Aditi Verma receives Catalyst Grant from Graham Sustainability Institute
Verma and her team are developing a participatory approach to nuclear energy infrastructure design.
Verma and her team are developing a participatory approach to nuclear energy infrastructure design.
A project led by Aditi Verma has received a Catalyst grant from the Graham Sustainability Institute. Verma is a U-M Nuclear Engineering & Radiological Sciences (NERS) Assistant Research Scientist (Assistant Professor, Fall 2022), and also a member of the Fastest Path to Zero Initiative team.
According to Graham, the five newly awarded catalyst grants will fund projects designed to advance potential infrastructure solutions across energy, transportation, and the built environment. The projects will facilitate climate change adaptation, test products aimed to reduce carbon emissions, and foreground equity and justice in sustainability interventions.
Verma’s project will lay the groundwork for the development of a participatory approach to the design of nuclear energy infrastructure – with a particular focus on advanced reactor design. Building on previously developed participatory design approaches in other engineering domains and insights garnered through consultations with Westinghouse designers and host community members identified by the Energy Communities Alliance, the research team aims to secure long-term funding to produce a methodology that can be utilized in the development of small reactors that serve as community-scale sources of energy. This important work will help ensure the equitable and just deployment of new nuclear energy technologies.
Nuclear energy’s powerful potential to advance decarbonization of the energy sector is compromised by a number of legacy issues. Historically, developers have failed to engage host communities as part of the design and development process. Plant construction has displaced indigenous communities and involved unduly high costs and lead times. Land and water resources risk contamination in the event of an accident. To reduce barriers to new nuclear energy development, these issues must be addressed.
“Many nuclear reactor designers are actively trying to avoid repeating history’s missteps by designing smaller, less complex, potentially factory-fabricable, safe reactors,” said Verma. “Increasingly, designers recognize the need to incorporate community input early on in the design process. Simultaneously, communities that are likely to host such reactor facilities are keen to provide input. However, both designers and communities lack a systematic approach or methodology to engage with each other such that community input can be incorporated into reactor design. This marks a critical gap in current advanced nuclear reactor development efforts – a gap we seek to fill through this work.”

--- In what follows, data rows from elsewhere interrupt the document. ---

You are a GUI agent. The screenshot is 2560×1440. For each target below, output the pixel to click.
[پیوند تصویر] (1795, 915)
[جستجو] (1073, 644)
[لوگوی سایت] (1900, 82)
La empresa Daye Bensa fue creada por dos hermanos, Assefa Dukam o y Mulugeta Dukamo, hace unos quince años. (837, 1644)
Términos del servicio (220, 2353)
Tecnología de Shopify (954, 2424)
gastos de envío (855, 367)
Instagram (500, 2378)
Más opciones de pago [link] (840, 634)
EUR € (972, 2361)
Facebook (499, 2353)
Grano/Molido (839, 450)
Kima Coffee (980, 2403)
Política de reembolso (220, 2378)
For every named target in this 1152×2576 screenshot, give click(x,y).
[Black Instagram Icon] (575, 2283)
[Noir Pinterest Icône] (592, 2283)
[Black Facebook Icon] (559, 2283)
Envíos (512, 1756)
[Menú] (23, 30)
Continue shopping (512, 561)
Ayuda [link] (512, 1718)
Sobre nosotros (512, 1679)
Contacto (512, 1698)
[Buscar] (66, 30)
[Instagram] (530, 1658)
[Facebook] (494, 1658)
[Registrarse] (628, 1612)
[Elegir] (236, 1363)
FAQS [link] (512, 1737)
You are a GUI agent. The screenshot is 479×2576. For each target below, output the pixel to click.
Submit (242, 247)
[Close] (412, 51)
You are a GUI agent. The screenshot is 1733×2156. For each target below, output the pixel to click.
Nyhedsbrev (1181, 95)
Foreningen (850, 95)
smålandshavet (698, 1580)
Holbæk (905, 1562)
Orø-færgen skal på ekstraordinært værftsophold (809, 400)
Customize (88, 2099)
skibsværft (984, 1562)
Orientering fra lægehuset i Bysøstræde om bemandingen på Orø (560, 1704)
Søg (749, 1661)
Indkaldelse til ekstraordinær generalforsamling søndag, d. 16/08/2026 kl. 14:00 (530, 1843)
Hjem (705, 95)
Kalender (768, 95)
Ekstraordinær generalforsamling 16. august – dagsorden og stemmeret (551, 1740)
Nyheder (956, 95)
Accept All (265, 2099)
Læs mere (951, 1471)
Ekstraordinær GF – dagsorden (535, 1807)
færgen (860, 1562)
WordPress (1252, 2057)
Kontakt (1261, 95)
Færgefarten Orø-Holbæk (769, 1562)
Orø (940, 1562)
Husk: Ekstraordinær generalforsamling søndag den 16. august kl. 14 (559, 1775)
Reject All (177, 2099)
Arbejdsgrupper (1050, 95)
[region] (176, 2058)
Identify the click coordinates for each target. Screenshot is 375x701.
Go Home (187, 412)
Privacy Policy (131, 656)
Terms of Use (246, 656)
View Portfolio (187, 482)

“I’m excited to see Dr. Verma take the lead nationally in advancing the knowledge of the issues beyond technology development that are critical to successful deployment,” said NERS Department Chair Todd Allen.
Verma’s interdisciplinary project team and partners include Shanna Daly, Co-PI (Mechanical Engineering); Michael Craig, Co-PI (SEAS); Diane Hirshberg (University of Alaska Anchorage); Tim Kalke (Sustainable Energy for Galena, AK); Joseph Halackna (Westinghouse); Harold Maguire (Westinghouse); Kara Colton (Energy Communities Alliance). Student researchers on this team include River Bennett (NERS), Xiao Guo (UM SEAS) and Peter Wacnik (Mechanical Engineering). They will be joined by NERS student Nathan Piersma over the summer.
“I see the Catalyst grant as the starting point for a long-term research project,” said Verma. “Through the Catalyst project, we are exploring ways to design nuclear energy technologies in inclusive and participatory ways. More broadly, I believe such participatory design approaches are needed for the development of energy technologies as well as large physical infrastructure. As we plan for a transition to equitable, low- to zero-carbon energy and physical infrastructure systems, we, as engineers and developers of these systems, should actively be asking ourselves how these systems can be designed, developed, and governed in equitable ways.”